Average review score:

Shakespeare At His Most Charming
Helpful Votes: 7 out of 7 total.
Review Date: 2000-08-11
"A Midsummer Night's Dream" is one of Shakespeare's most charming and intelligent comedies. Exploring with humour the theme of star-crossed lovers that he deals with tragically in "Romeo and Juliet," Shakespeare here takes three troubled relationships and has them intersect in the most amusing ways.

The impending nuptials of Theseus and Hippolyta set the background for the play, and are certainly the most distant, both from the immediate action, and in terms of romantic possibility. Theirs is a cool, rational relationship, seemingly devoid of passion. The already-married Oberon and Titania, king and queen of fairies, provide another marital backdrop. Both seem to be jealous of the other's chosen distractions, which deprive them of each other's company. Finally, the main action of the play concerns the love affair between Lysander and Hermia. Hermia's father, Egeus, wants his daughter to marry Demetrius, and does not approve of Lysander at all.
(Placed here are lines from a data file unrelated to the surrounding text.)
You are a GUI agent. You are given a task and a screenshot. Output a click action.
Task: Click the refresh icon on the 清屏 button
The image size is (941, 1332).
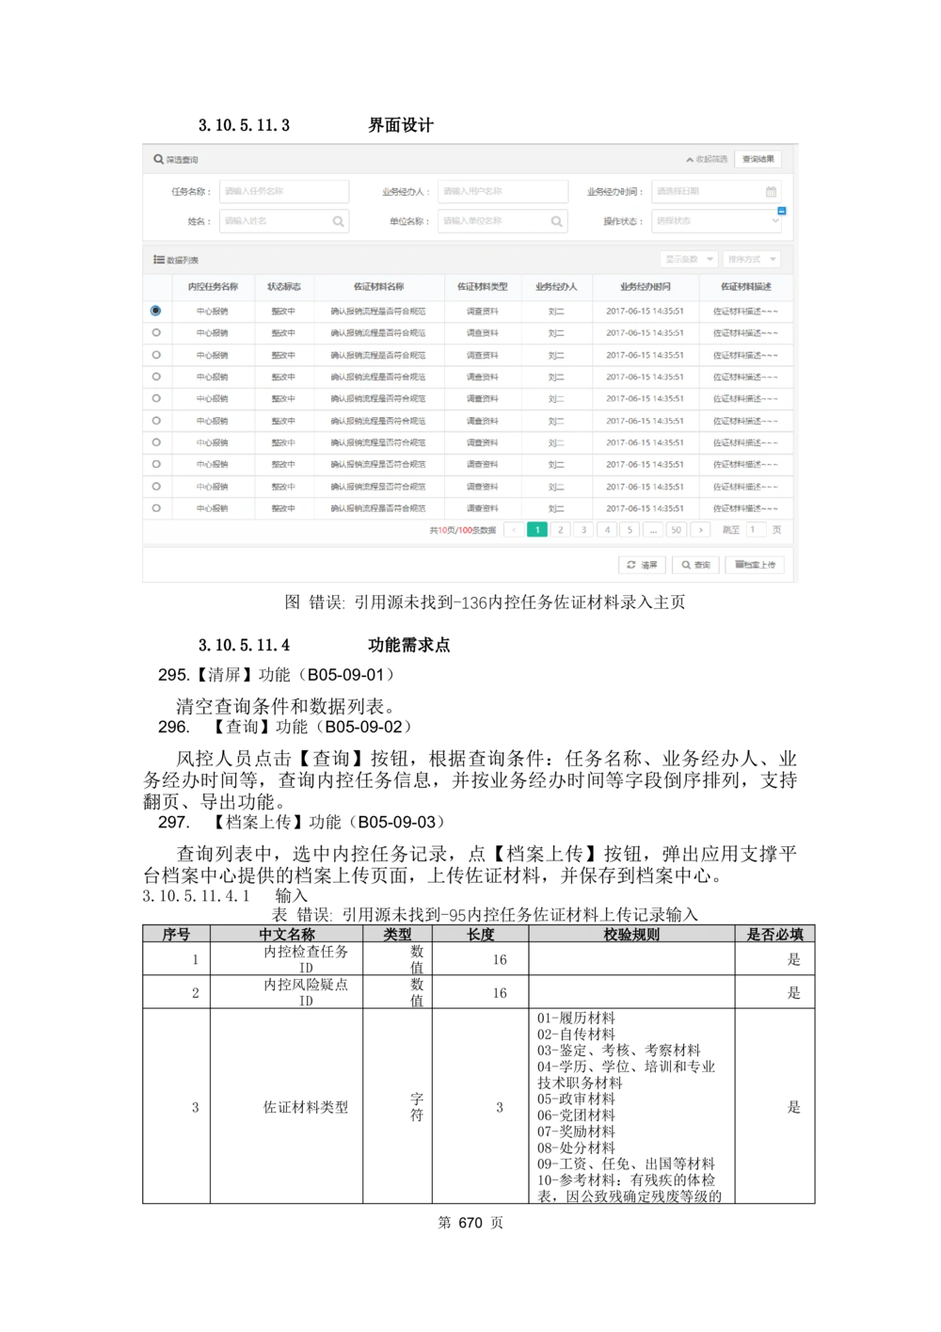[630, 565]
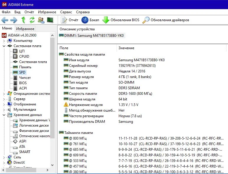Open the system monitor graph icon
The height and width of the screenshot is (174, 228).
pyautogui.click(x=50, y=20)
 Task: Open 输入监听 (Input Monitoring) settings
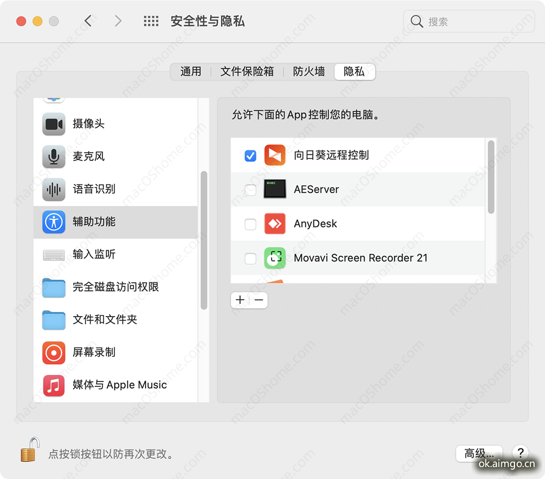53,254
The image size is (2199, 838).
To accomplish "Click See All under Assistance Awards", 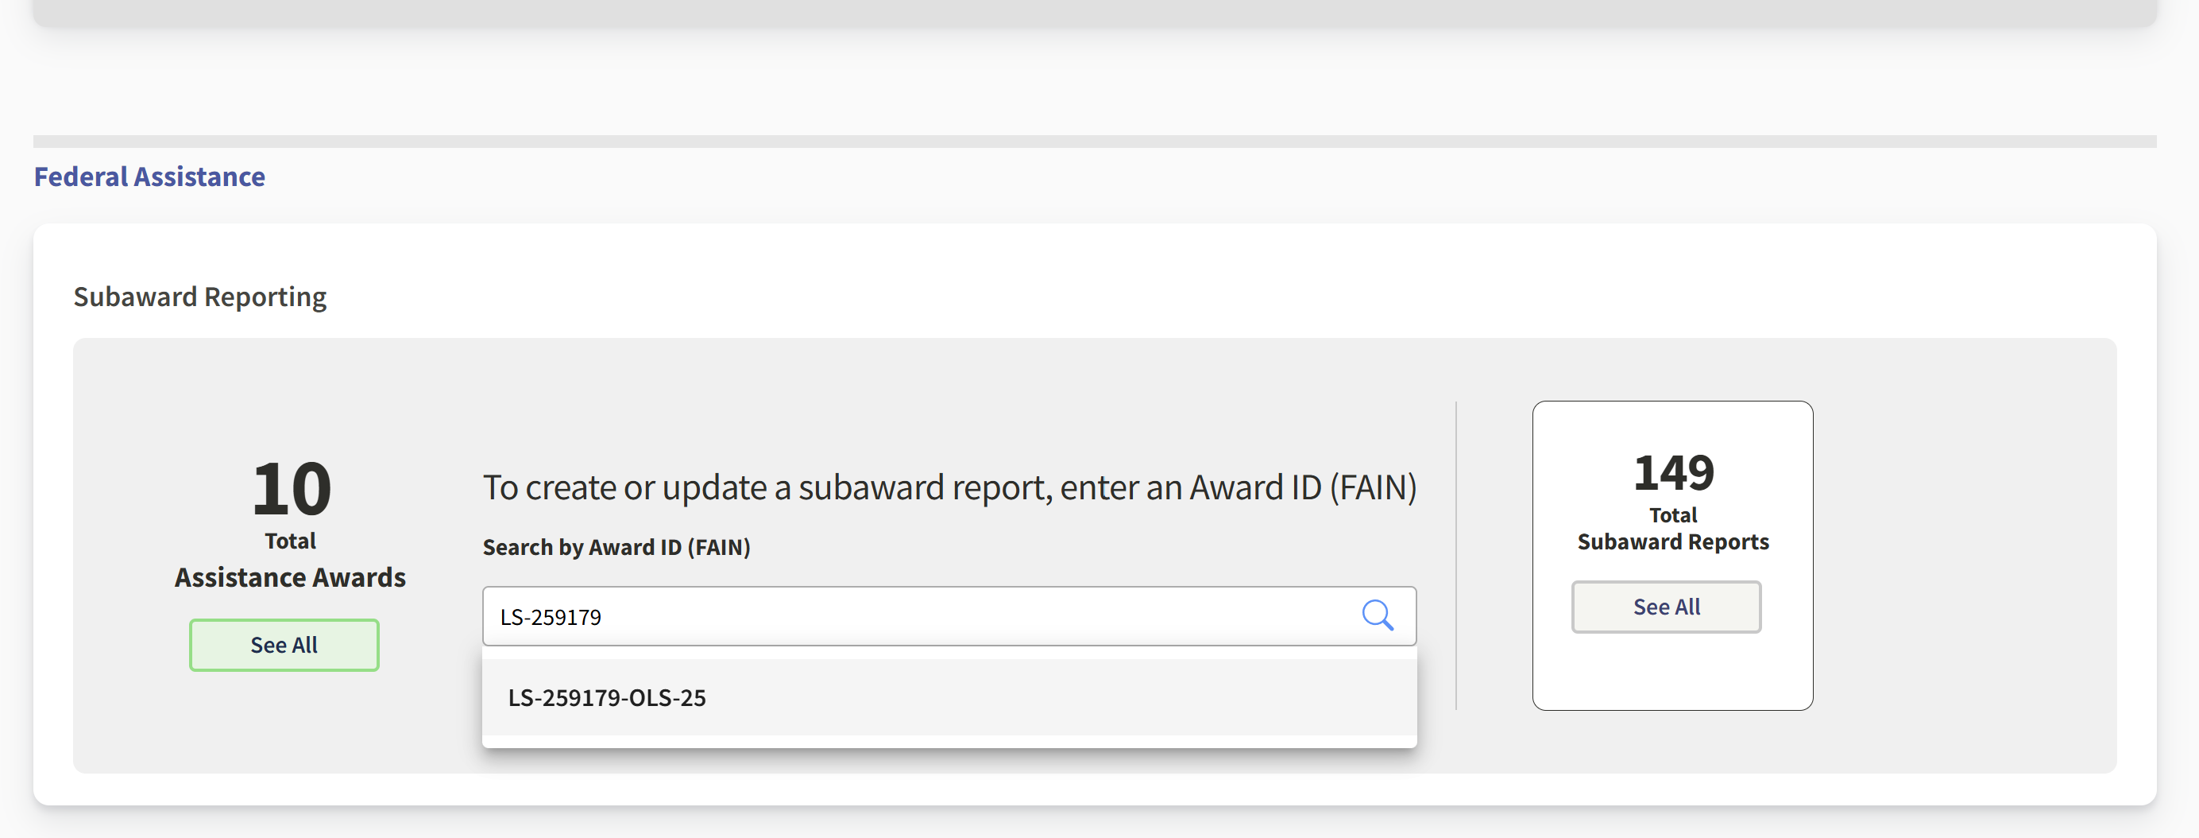I will pyautogui.click(x=284, y=645).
Helena, Hermia's friend, is smitten with Demetrius, and so, the conflicts begin.

Oberon initiates the action of the play, goading his mischievous aid-de-camp, Puck, to stir up trouble with a love-inducing flower amongst both the human lovers and the fairy queen Titania. Foible and folly ensue when Puck starts into his work. Throw in some common craftsmen from Athens who are trying to put together a simple play for Theseus's wedding, and you have all the ingredients for enchantment.

In "A Midsummer Night's Dream," Shakespeare not only delves into the intricacies of human relationships on a romantic level, but also at the social, class, and interpersonal levels. He even critiques/celebrates the habits of his late 16th century audiences to intriguing effect. If you are tired of tragedy or think Shakespeare too distant or foreboding, pick up "A Midsummer Night's Dream," and you will find a solidly funny and endearing read.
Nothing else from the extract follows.